# [Exercise material]
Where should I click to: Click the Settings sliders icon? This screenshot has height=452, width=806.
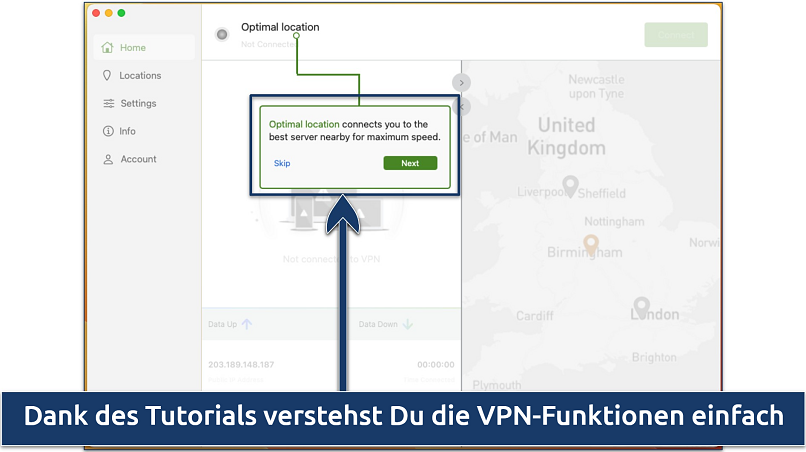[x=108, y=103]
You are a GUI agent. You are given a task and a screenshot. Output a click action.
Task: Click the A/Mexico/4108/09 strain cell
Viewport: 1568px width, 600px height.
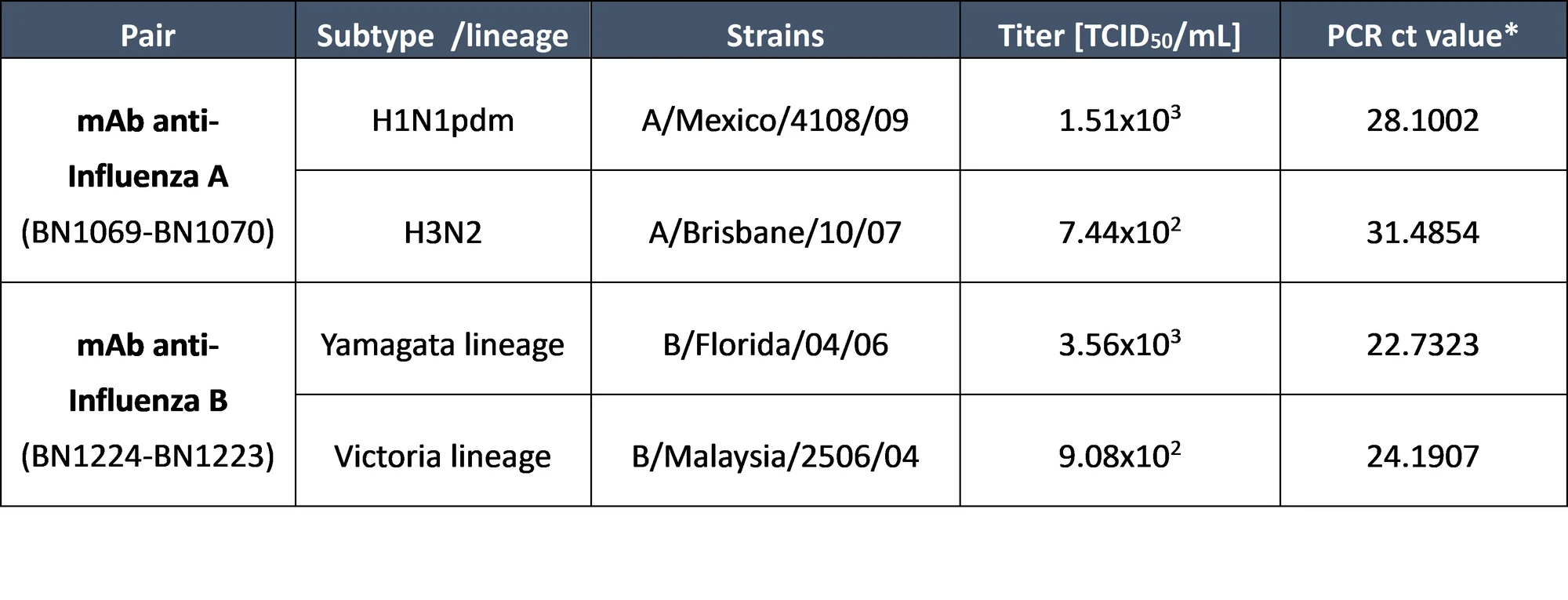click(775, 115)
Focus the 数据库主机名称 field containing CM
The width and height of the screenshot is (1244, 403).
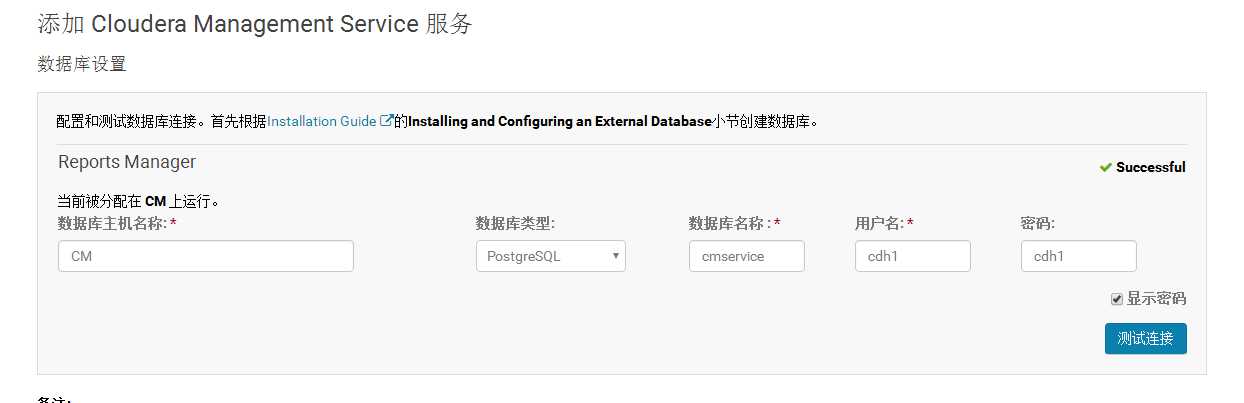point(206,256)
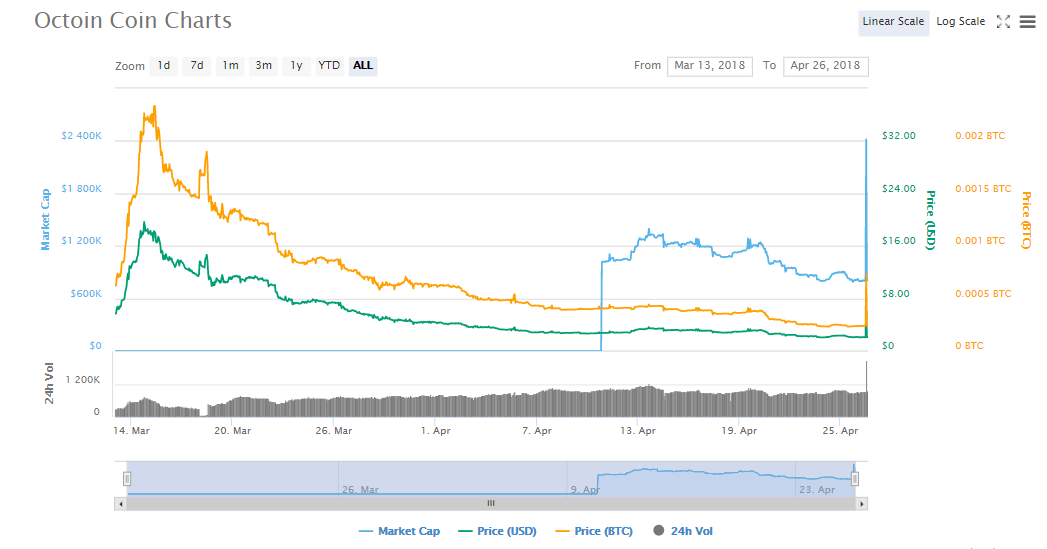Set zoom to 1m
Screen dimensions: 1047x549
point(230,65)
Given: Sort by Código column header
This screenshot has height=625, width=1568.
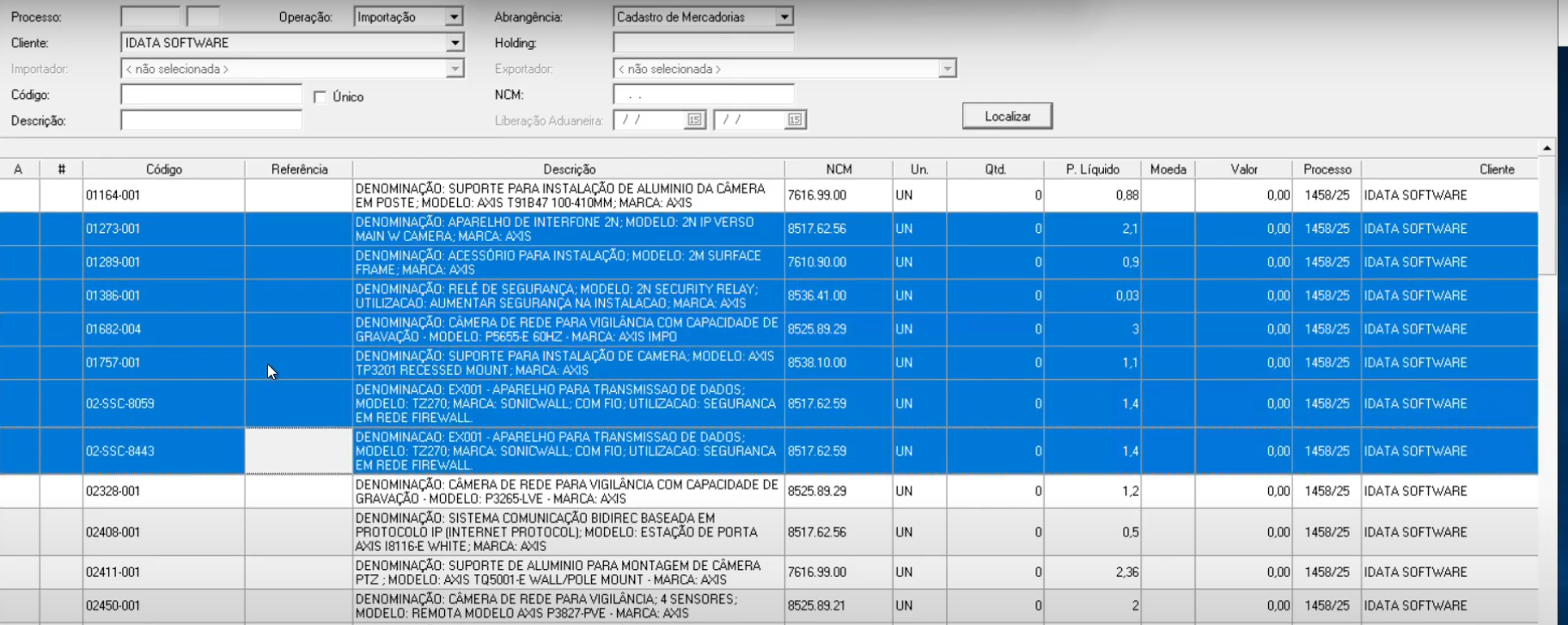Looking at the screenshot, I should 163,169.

--

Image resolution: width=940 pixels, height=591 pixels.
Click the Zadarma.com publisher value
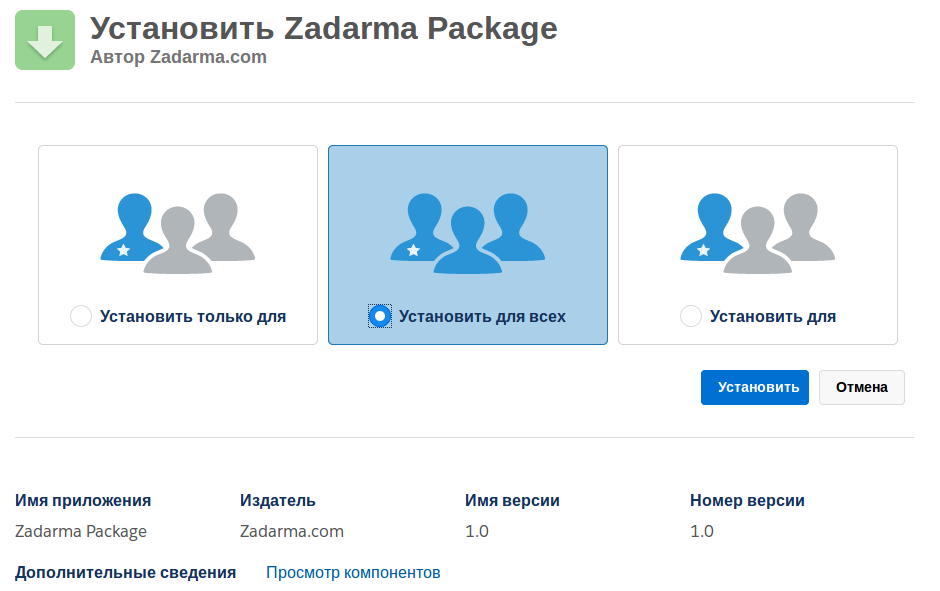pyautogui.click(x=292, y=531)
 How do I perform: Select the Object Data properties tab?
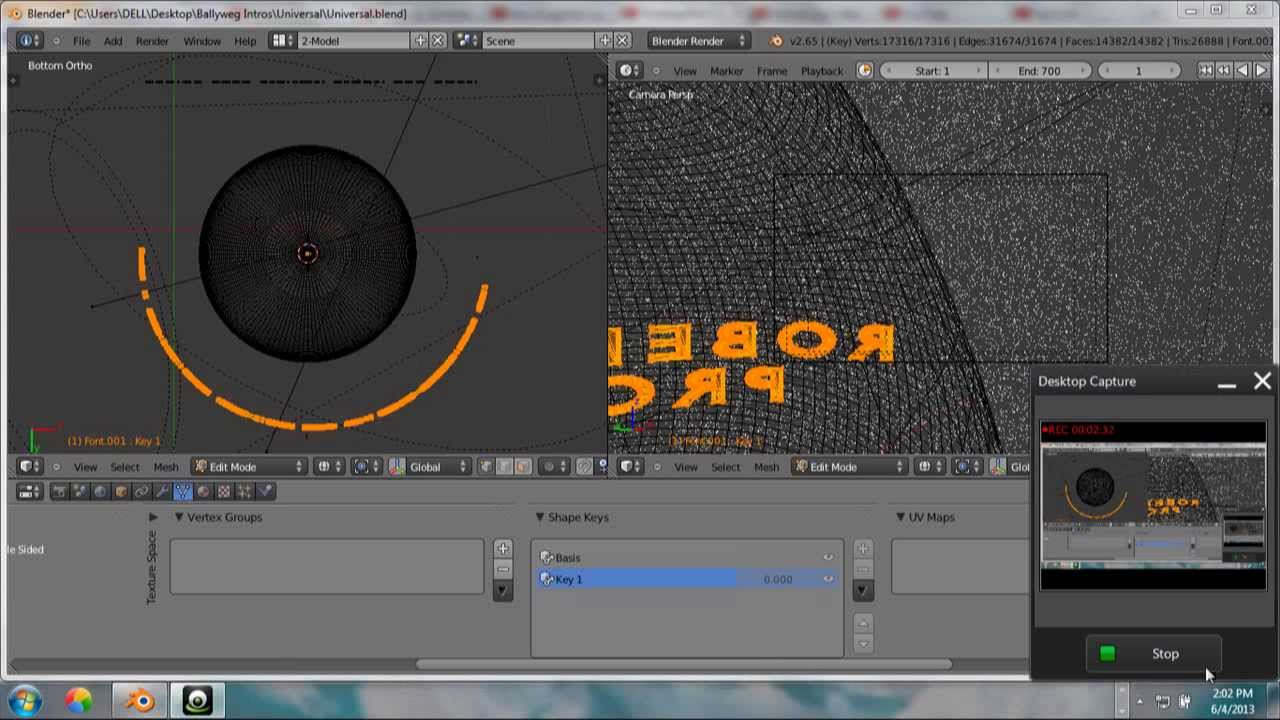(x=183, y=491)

# [Task to complete]
From the records above, copy exactly the stretch from the line holding "Where should I" through the line holding "Focus the 数据库主机名称 field containing CM", both ends included, without the pictures.

# [Problem solution]
Where should I click to: Click the Settings sliders icon? This screenshot has height=452, width=806.
[x=108, y=103]
You are a GUI agent. You are given a task and a screenshot. Output a click action.
Task: Click the A/Mexico/4108/09 strain cell
Viewport: 1568px width, 600px height.
click(775, 115)
Focus the 数据库主机名称 field containing CM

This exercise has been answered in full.